### Work required
Copy every line of the entries that includes the word "computer".

==*==

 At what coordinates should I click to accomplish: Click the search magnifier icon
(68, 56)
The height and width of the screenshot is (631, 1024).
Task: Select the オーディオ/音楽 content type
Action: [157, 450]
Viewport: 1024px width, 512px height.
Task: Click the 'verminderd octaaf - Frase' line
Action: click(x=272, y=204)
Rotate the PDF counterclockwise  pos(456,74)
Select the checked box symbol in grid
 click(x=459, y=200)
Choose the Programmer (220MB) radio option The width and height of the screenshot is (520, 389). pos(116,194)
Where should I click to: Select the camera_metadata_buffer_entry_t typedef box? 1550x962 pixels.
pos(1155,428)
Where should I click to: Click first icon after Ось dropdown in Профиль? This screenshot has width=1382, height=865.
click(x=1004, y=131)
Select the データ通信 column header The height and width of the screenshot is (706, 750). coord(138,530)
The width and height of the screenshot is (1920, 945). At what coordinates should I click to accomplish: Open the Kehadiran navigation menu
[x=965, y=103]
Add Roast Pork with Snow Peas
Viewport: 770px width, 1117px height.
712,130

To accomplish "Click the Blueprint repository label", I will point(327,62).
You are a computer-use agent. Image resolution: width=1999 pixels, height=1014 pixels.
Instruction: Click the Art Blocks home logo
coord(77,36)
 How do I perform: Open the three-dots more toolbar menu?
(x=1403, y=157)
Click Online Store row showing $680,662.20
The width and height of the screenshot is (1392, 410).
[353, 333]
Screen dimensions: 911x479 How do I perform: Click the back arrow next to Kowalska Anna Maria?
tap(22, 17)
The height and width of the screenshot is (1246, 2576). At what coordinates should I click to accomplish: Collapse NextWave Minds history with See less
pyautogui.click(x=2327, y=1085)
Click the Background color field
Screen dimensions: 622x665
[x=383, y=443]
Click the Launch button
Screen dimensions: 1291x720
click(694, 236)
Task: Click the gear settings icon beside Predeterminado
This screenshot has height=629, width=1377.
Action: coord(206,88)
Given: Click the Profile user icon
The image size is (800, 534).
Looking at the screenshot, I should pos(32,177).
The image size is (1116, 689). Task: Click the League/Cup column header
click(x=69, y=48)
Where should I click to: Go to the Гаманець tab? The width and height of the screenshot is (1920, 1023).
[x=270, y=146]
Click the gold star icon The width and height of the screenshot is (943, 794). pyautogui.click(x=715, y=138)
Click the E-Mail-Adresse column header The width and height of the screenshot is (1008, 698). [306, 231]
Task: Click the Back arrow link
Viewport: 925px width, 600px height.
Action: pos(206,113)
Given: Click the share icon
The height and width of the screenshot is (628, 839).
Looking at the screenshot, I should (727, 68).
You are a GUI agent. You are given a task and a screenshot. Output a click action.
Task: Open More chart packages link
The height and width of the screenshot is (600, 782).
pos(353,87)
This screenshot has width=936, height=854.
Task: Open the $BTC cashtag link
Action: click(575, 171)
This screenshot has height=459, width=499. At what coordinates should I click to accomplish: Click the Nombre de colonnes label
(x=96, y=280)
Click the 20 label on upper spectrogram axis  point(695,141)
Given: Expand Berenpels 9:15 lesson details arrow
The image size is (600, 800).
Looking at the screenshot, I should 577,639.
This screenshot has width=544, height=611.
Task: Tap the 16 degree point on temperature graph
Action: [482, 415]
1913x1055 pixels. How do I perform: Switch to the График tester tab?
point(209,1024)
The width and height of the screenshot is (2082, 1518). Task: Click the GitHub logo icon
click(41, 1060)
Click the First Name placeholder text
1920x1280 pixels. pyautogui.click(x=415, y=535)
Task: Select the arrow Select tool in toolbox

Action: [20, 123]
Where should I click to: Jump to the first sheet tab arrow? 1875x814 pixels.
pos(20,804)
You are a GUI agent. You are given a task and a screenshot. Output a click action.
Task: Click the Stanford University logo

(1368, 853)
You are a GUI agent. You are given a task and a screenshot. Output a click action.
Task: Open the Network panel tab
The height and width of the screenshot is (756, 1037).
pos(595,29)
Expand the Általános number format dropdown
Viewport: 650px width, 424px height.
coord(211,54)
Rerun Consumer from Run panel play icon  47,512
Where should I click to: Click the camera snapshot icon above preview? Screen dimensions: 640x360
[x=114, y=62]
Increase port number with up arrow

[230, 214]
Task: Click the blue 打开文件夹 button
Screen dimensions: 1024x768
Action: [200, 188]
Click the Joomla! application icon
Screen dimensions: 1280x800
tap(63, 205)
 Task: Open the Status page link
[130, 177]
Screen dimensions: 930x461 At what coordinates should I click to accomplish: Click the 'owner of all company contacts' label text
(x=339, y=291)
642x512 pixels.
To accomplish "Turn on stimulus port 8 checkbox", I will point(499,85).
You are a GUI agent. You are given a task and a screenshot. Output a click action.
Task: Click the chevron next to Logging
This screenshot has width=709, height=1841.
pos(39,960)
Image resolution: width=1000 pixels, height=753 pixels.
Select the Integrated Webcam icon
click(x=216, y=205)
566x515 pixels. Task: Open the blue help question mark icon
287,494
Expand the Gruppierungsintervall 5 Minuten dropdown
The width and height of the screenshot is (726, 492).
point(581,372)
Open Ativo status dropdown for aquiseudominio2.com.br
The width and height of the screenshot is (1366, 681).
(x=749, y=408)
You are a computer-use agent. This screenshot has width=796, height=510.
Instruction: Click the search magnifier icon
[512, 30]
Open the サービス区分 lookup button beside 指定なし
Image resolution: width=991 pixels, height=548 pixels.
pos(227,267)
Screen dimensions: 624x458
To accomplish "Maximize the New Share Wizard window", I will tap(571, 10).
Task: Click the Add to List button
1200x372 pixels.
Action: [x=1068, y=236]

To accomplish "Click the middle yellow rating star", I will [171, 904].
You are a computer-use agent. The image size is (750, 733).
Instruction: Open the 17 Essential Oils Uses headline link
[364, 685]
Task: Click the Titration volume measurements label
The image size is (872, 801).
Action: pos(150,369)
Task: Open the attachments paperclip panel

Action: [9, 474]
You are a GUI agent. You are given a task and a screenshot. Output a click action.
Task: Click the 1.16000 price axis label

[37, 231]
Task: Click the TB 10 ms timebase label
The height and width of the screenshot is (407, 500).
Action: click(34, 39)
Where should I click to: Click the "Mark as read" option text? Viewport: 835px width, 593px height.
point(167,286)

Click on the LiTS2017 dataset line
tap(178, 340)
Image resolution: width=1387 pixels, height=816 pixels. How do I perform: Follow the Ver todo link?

==*==

### Answer for the task
You are a computer-use agent. Image resolution: width=1999 pixels, height=1014 pixels.
You are a computer-use agent. This screenshot has width=796, height=510.
You are a computer-use agent. The image size is (750, 733).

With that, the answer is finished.